-- start of Source passage --

Local artist Ilse Gordon is running out of wall space in her Cos Cob home. Luckily, 28 of her paintings and etchings have found a new address for the summer. Since late June, a collection of Gordon's pieces have hung in the historic Bush-Holley House as part of the Greenwich Historical Society's "Community Artists Series."

The collection, titled, "Revisiting Greenwich: One Hundred Years of Summer Later" includes etchings, drawings, pastels and oil paintings. She will host an on-site gallery talk at the Bush-Holley House on Sunday, July 11 from 2 p.m. to 4 p.m.

"What I love is just capturing what's there and putting my own feeling into it," she said. "Even though I'm a realist painter, I'm very passionate about my work and I think that comes out." Gordon trained in figurative painting before moving to Cos Cob in 1989 where she was inspired to paint and etch the landscapes and life throughout the area.

-- end of Source passage --
-- start of Information supplied --

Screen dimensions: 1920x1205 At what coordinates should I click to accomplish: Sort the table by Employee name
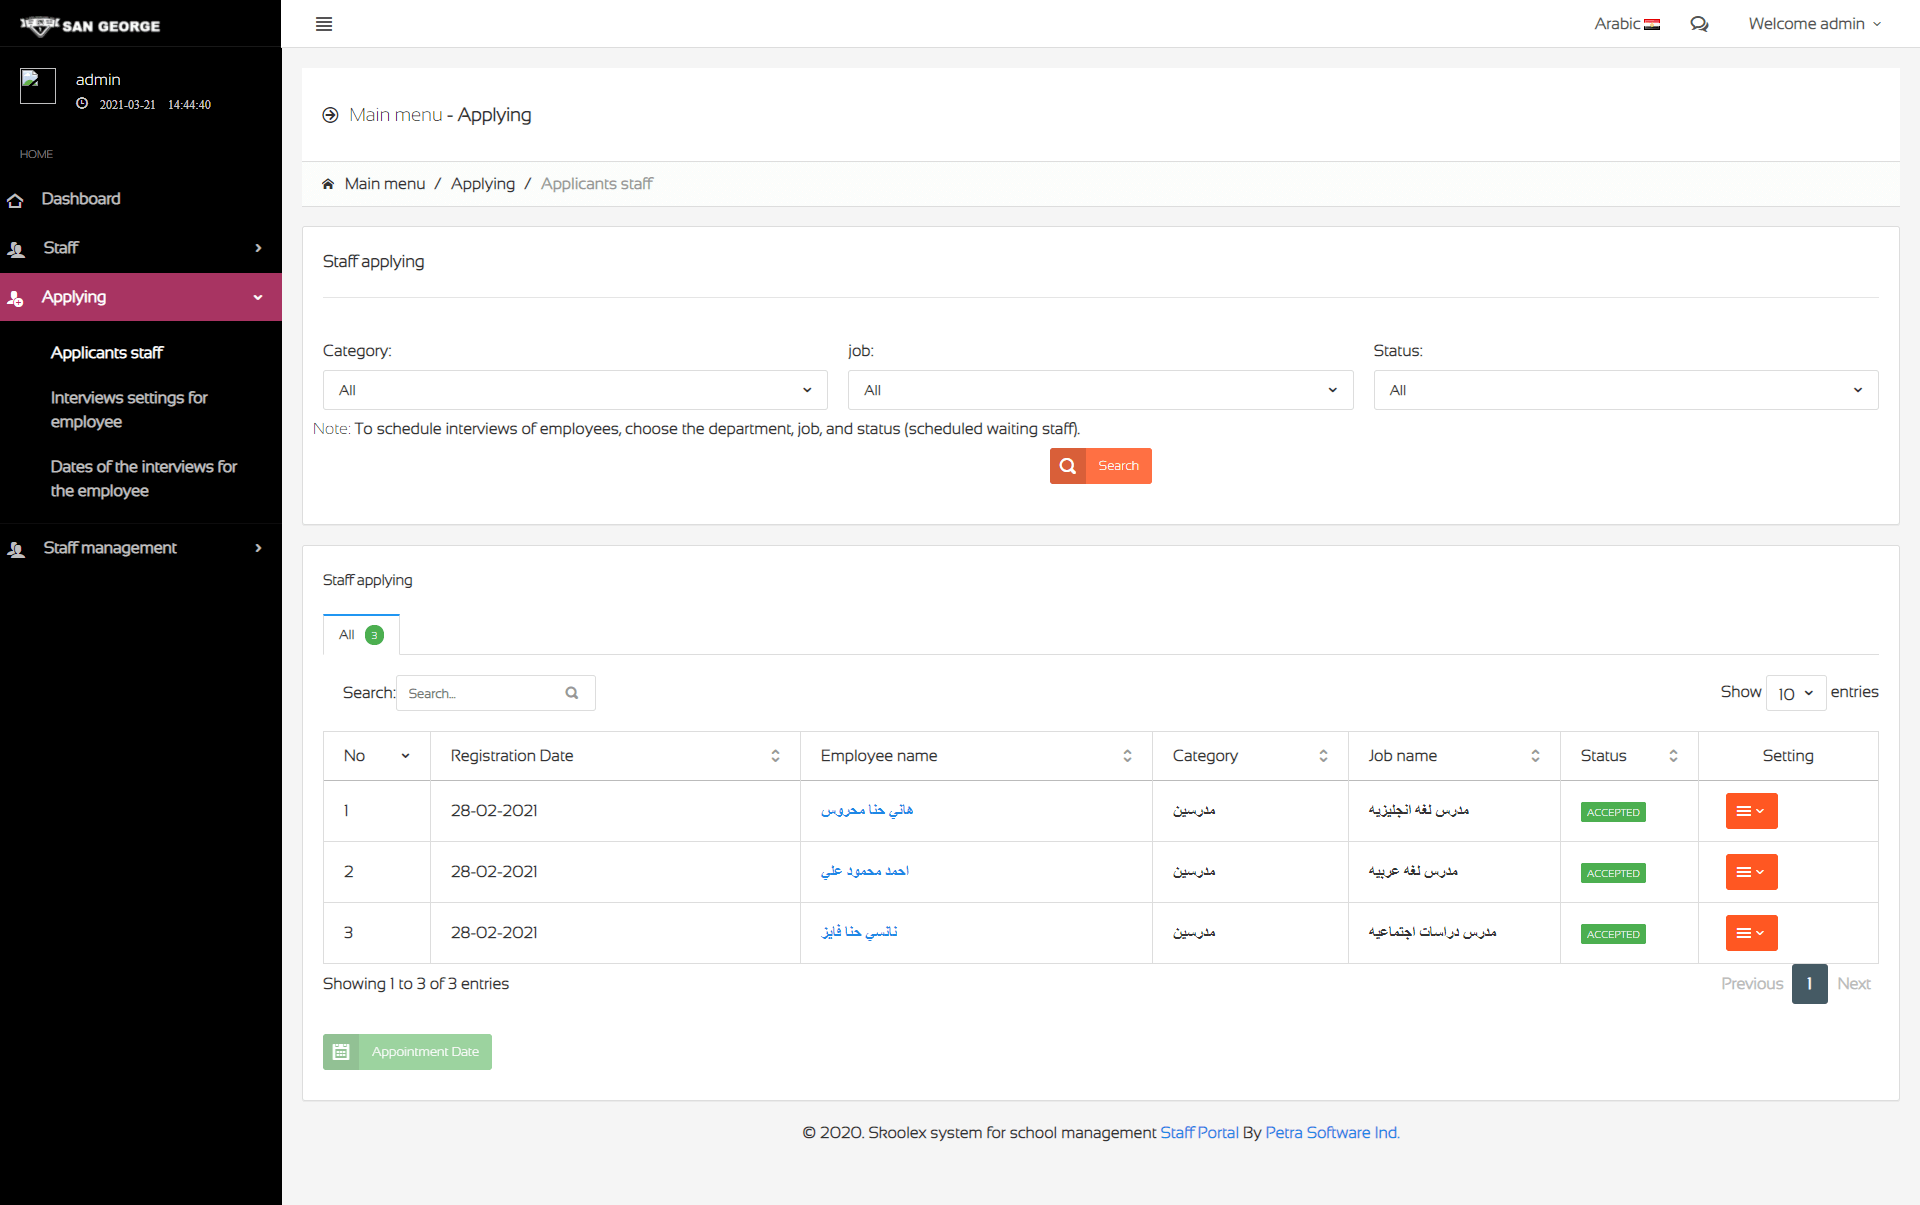pos(976,756)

-- end of Information supplied --

> [What you need to do]: Please rewrite the stretch from "Local artist Ilse" through "p.m. to 4 p.m." in the passage on Ilse Gordon's exhibit, changing "etchings" to "prints".

> [Response to this exercise]:
Local artist Ilse Gordon is running out of wall space in her Cos Cob home. Luckily, 28 of her paintings and prints have found a new address for the summer. Since late June, a collection of Gordon's pieces have hung in the historic Bush-Holley House as part of the Greenwich Historical Society's "Community Artists Series."

The collection, titled, "Revisiting Greenwich: One Hundred Years of Summer Later" includes prints, drawings, pastels and oil paintings. She will host an on-site gallery talk at the Bush-Holley House on Sunday, July 11 from 2 p.m. to 4 p.m.